4. Conclusions and Future Remarks

We have considered the interval-valued mathematical programming problem with switching constraints (IVPSC) and studied the Lagrange multiplier characterizations of solution sets with the help of a semiconvex function and S-stationary condition. The S-stationary condition is stronger than the W-stationary and M-stationary conditions. We have proved that the associated Lagrangian function is constant for IVTNP withholding of the S-stationary condition. Thus, the W-stationary condition holds, too. Based on the proved by Mehlitz [12] condition, for the W-stationary condition, the feasible set of a tightened nonlinear problem (IVTNP) is a subset of the feasible set of the mathematical programs with switching constraints (IVPSC).

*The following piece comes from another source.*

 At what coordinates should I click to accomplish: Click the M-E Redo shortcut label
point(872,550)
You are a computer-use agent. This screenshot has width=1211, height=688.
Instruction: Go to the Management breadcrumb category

Therefore, we have characterized the particular solutions sets for IVTNP. The IVPSC is a new class of optimization problems with significant applications. MPSC can be used for the discretized version of the optimal control problem with switching structure [12], and we can extend the results to interval-valued optimization problems from a practical point of view. The IVPSC can be reformulated as a mathematical program with disjunctive constraints (MPDC) [14]. We can introduce an alternative approach to LICQ and establish the first and second order optimality conditions for MPDC with interval-valued objective functions. To the best of our knowledge, there are a few papers related to characterizations of solution sets and interval-valued nonlinear optimization. This article can be extended for various nonlinear programming problems such as MPEC, MPVC, MPDC, and many more from the application point of view.